Another standout performance is Michael Bowen as Detective Charlie Schilling. Now, I’ll admit I am a Michael Bowen shill from ‘Valley Girl’ through his Tarantino work. He’s a very intuitive performer with a great sense of comic timing. Even with his great body of work this may still rank as a Tour de Force role. Schilling is a dickish and loosely principled bulldog with a great deal of unspoken transference fueling his pursuit of Ray Pye. Bowen is able to be hard-bitten, off kilter and hold our sympathies along with our disdain all within the space of a single scene.
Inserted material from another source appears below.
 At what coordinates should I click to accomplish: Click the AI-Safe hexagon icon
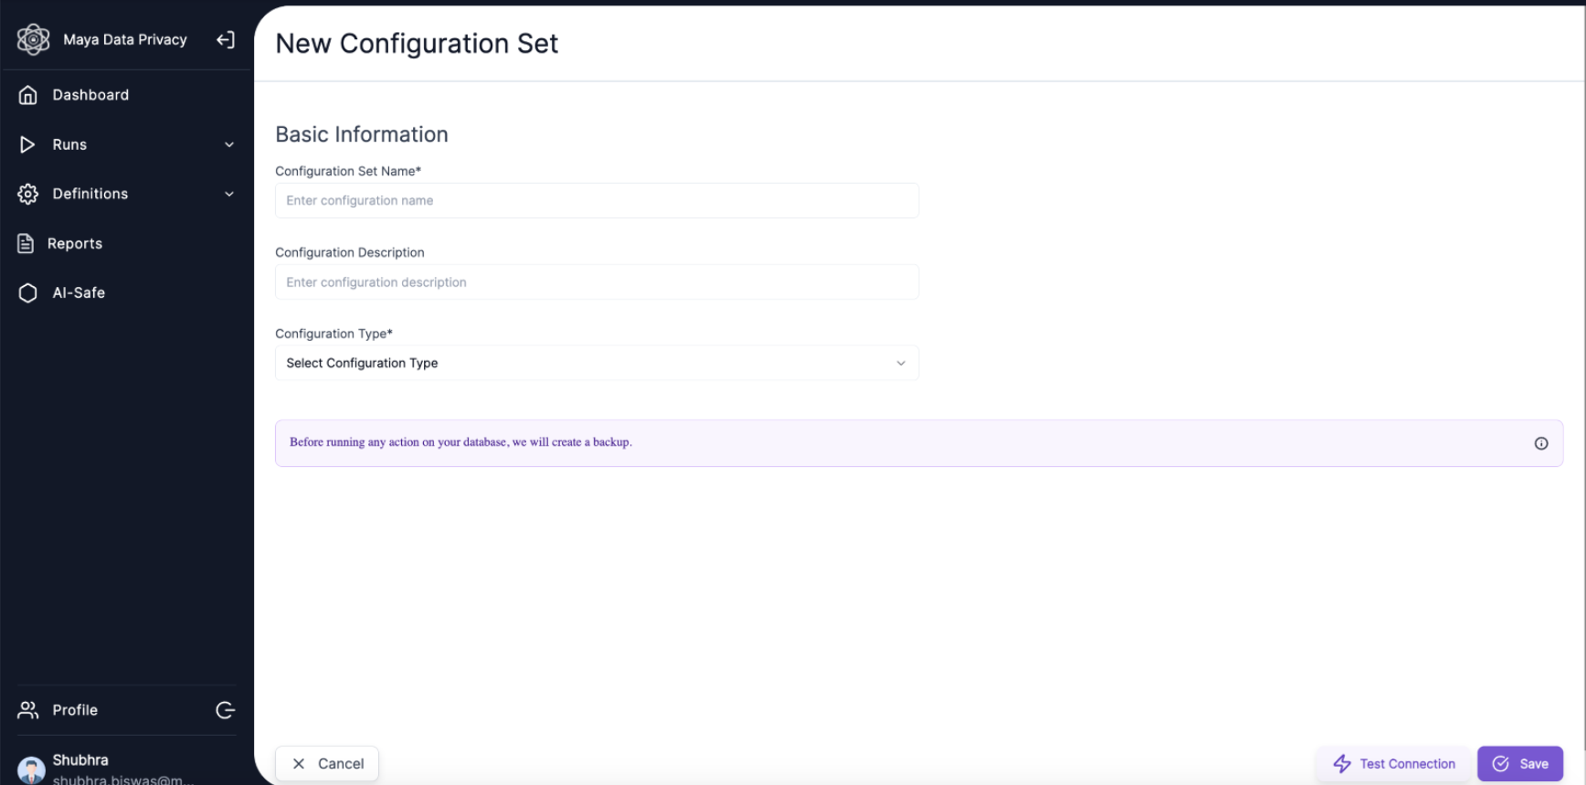click(x=28, y=292)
This is truly a must watch for those who have followed and enjoyed the man’s work.
Director Chris Sivertson gets a lot of credit here as well. He pulls really nice performances from his cast and manages to create David Lynch-like atmospherics that enable the viewer to forgive and forget some of the film’s shortcomings. The calculated and disorienting ambiguity of eras and environments allow this story to exist in a universe where different colloquia, geography, and music all intermingle without presenting a point of disconnection for the audience. It’s no mean feat, and it’s one of the things that has always impressed me the most in David Lynch’s work. That Sivertson understands the aesthetic and has the skills to pull it off is a huge feather in his cap.
Not so much a horror film as a psychological thriller, “The Lost” features a hardball ending and a well realized pay-off to its dread filled collision montage and checkerboard assembly. The camera work is mostly outstanding and the editing ranges from clever to seamless. The film is a display of high talent on an independent scale budget. Best of all it gives the viewer a lot of room to ponder the people involved in the story.
Ultimately Ray Pye is an empty childish monster playing at life. His victims are troubled, wayward, and fledgling; lost but endeavoring to find a life beyond their pain. This dichotomy between killer and victims creates a monumental sense of cosmic injustice. It is the same kind of injustice that resonates in us all when we are faced with inexplicable violent tragedy. That the film can echo that sense of loss allows it to rise above any shortcomings and become truly memorable and worthy.